> Provided data:
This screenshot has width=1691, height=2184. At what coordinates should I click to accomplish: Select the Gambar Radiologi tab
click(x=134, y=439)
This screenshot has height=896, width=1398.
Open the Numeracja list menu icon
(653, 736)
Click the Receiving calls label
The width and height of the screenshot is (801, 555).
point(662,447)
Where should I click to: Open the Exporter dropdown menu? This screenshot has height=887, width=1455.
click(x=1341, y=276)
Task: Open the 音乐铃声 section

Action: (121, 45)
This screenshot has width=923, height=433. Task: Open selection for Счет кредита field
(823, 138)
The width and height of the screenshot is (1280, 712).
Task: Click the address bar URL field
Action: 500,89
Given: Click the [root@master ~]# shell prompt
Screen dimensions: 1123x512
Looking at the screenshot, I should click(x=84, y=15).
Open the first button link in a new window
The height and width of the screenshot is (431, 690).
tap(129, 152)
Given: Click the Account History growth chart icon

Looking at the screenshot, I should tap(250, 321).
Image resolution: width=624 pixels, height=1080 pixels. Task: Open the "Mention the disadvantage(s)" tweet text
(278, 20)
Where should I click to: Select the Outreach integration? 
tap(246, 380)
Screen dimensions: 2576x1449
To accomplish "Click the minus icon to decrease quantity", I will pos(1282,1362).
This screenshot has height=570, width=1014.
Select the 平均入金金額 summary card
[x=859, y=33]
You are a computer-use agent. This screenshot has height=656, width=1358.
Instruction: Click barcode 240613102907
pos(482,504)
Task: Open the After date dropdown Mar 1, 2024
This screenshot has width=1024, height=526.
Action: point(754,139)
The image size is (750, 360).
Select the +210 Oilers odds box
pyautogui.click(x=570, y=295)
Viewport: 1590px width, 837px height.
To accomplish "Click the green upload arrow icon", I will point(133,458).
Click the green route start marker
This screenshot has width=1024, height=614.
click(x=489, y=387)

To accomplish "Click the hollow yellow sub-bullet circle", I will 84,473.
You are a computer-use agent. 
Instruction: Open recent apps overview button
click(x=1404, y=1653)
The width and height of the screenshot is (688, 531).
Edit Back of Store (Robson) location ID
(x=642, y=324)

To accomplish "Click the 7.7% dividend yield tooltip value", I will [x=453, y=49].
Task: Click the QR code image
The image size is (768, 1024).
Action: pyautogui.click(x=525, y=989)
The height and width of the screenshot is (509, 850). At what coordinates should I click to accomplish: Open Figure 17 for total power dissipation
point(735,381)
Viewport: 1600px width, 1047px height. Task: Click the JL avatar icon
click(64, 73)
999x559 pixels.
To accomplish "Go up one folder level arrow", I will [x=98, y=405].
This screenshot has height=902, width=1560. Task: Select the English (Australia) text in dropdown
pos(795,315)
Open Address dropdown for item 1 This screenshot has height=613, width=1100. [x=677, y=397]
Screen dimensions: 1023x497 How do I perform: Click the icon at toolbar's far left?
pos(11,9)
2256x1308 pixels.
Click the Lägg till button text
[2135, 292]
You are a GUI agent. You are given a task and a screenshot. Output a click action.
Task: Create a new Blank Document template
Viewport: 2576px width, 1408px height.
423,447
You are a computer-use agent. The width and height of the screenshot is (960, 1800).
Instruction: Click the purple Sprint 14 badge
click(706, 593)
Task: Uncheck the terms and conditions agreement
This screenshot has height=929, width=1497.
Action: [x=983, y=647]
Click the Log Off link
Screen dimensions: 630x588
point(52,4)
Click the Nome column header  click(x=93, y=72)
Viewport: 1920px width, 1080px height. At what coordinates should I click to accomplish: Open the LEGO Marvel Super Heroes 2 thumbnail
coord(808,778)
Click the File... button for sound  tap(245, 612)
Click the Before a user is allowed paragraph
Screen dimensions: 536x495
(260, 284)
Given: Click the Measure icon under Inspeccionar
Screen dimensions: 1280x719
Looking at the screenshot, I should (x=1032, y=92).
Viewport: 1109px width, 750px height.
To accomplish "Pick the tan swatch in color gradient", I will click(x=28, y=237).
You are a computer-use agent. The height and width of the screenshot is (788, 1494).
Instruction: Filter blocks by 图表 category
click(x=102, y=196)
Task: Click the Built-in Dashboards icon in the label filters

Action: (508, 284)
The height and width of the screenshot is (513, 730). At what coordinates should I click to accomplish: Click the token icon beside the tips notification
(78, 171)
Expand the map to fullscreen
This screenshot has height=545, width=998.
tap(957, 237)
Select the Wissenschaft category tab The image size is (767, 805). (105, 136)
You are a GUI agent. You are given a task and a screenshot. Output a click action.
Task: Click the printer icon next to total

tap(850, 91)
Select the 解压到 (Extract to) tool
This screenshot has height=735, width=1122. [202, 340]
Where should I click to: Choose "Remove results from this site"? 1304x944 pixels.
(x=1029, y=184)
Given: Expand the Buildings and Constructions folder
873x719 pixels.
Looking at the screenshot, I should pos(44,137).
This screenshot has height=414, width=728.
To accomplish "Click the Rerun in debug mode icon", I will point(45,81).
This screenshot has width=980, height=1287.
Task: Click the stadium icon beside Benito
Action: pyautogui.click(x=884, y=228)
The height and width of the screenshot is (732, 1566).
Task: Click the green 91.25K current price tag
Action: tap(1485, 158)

> Description of the task: Please print all the data again exactly as given.

> Task output:
This screenshot has width=1691, height=2184. At what coordinates should I click to accomplish: Select the Gambar Radiologi tab
click(x=134, y=439)
This screenshot has height=896, width=1398.
Open the Numeracja list menu icon
(653, 736)
Click the Receiving calls label
The width and height of the screenshot is (801, 555).
point(662,447)
Where should I click to: Open the Exporter dropdown menu? This screenshot has height=887, width=1455.
click(x=1341, y=276)
Task: Open the 音乐铃声 section

Action: (121, 45)
This screenshot has width=923, height=433. Task: Open selection for Счет кредита field
(823, 138)
The width and height of the screenshot is (1280, 712).
Task: Click the address bar URL field
Action: 500,89
Given: Click the [root@master ~]# shell prompt
Screen dimensions: 1123x512
Looking at the screenshot, I should click(x=84, y=15).
Open the first button link in a new window
The height and width of the screenshot is (431, 690).
tap(129, 152)
Given: Click the Account History growth chart icon

Looking at the screenshot, I should tap(250, 321).
Image resolution: width=624 pixels, height=1080 pixels. Task: Open the "Mention the disadvantage(s)" tweet text
(278, 20)
Where should I click to: Select the Outreach integration? 
tap(246, 380)
Screen dimensions: 2576x1449
To accomplish "Click the minus icon to decrease quantity", I will pos(1282,1362).
This screenshot has height=570, width=1014.
Select the 平均入金金額 summary card
[x=859, y=33]
You are a computer-use agent. This screenshot has height=656, width=1358.
Instruction: Click barcode 240613102907
pos(482,504)
Task: Open the After date dropdown Mar 1, 2024
This screenshot has width=1024, height=526.
Action: point(754,139)
The image size is (750, 360).
Select the +210 Oilers odds box
pyautogui.click(x=570, y=295)
Viewport: 1590px width, 837px height.
To accomplish "Click the green upload arrow icon", I will point(133,458).
Click the green route start marker
This screenshot has width=1024, height=614.
click(x=489, y=387)

To accomplish "Click the hollow yellow sub-bullet circle", I will 84,473.
You are a computer-use agent. 
Instruction: Open recent apps overview button
click(x=1404, y=1653)
The width and height of the screenshot is (688, 531).
Edit Back of Store (Robson) location ID
(x=642, y=324)

To accomplish "Click the 7.7% dividend yield tooltip value", I will [x=453, y=49].
Task: Click the QR code image
The image size is (768, 1024).
Action: pyautogui.click(x=525, y=989)
The height and width of the screenshot is (509, 850). At what coordinates should I click to accomplish: Open Figure 17 for total power dissipation
point(735,381)
Viewport: 1600px width, 1047px height. Task: Click the JL avatar icon
click(64, 73)
999x559 pixels.
To accomplish "Go up one folder level arrow", I will [x=98, y=405].
This screenshot has height=902, width=1560. Task: Select the English (Australia) text in dropdown
pos(795,315)
Open Address dropdown for item 1 This screenshot has height=613, width=1100. [x=677, y=397]
Screen dimensions: 1023x497 How do I perform: Click the icon at toolbar's far left?
pos(11,9)
2256x1308 pixels.
Click the Lägg till button text
[2135, 292]
You are a GUI agent. You are given a task and a screenshot. Output a click action.
Task: Create a new Blank Document template
Viewport: 2576px width, 1408px height.
423,447
You are a computer-use agent. The width and height of the screenshot is (960, 1800).
Instruction: Click the purple Sprint 14 badge
click(706, 593)
Task: Uncheck the terms and conditions agreement
This screenshot has height=929, width=1497.
Action: [x=983, y=647]
Click the Log Off link
Screen dimensions: 630x588
point(52,4)
Click the Nome column header  click(x=93, y=72)
Viewport: 1920px width, 1080px height. At what coordinates should I click to accomplish: Open the LEGO Marvel Super Heroes 2 thumbnail
coord(808,778)
Click the File... button for sound  tap(245, 612)
Click the Before a user is allowed paragraph
Screen dimensions: 536x495
(260, 284)
Given: Click the Measure icon under Inspeccionar
Screen dimensions: 1280x719
Looking at the screenshot, I should (x=1032, y=92).
Viewport: 1109px width, 750px height.
To accomplish "Pick the tan swatch in color gradient", I will click(x=28, y=237).
You are a computer-use agent. The height and width of the screenshot is (788, 1494).
Instruction: Filter blocks by 图表 category
click(x=102, y=196)
Task: Click the Built-in Dashboards icon in the label filters

Action: (508, 284)
The height and width of the screenshot is (513, 730). At what coordinates should I click to accomplish: Click the token icon beside the tips notification
(78, 171)
Expand the map to fullscreen
This screenshot has height=545, width=998.
tap(957, 237)
Select the Wissenschaft category tab The image size is (767, 805). (105, 136)
You are a GUI agent. You are given a task and a screenshot. Output a click action.
Task: Click the printer icon next to total

tap(850, 91)
Select the 解压到 (Extract to) tool
This screenshot has height=735, width=1122. [202, 340]
Where should I click to: Choose "Remove results from this site"? 1304x944 pixels.
(x=1029, y=184)
Given: Expand the Buildings and Constructions folder
873x719 pixels.
Looking at the screenshot, I should pos(44,137).
This screenshot has height=414, width=728.
To accomplish "Click the Rerun in debug mode icon", I will point(45,81).
This screenshot has width=980, height=1287.
Task: Click the stadium icon beside Benito
Action: pyautogui.click(x=884, y=228)
The height and width of the screenshot is (732, 1566).
Task: Click the green 91.25K current price tag
Action: tap(1485, 158)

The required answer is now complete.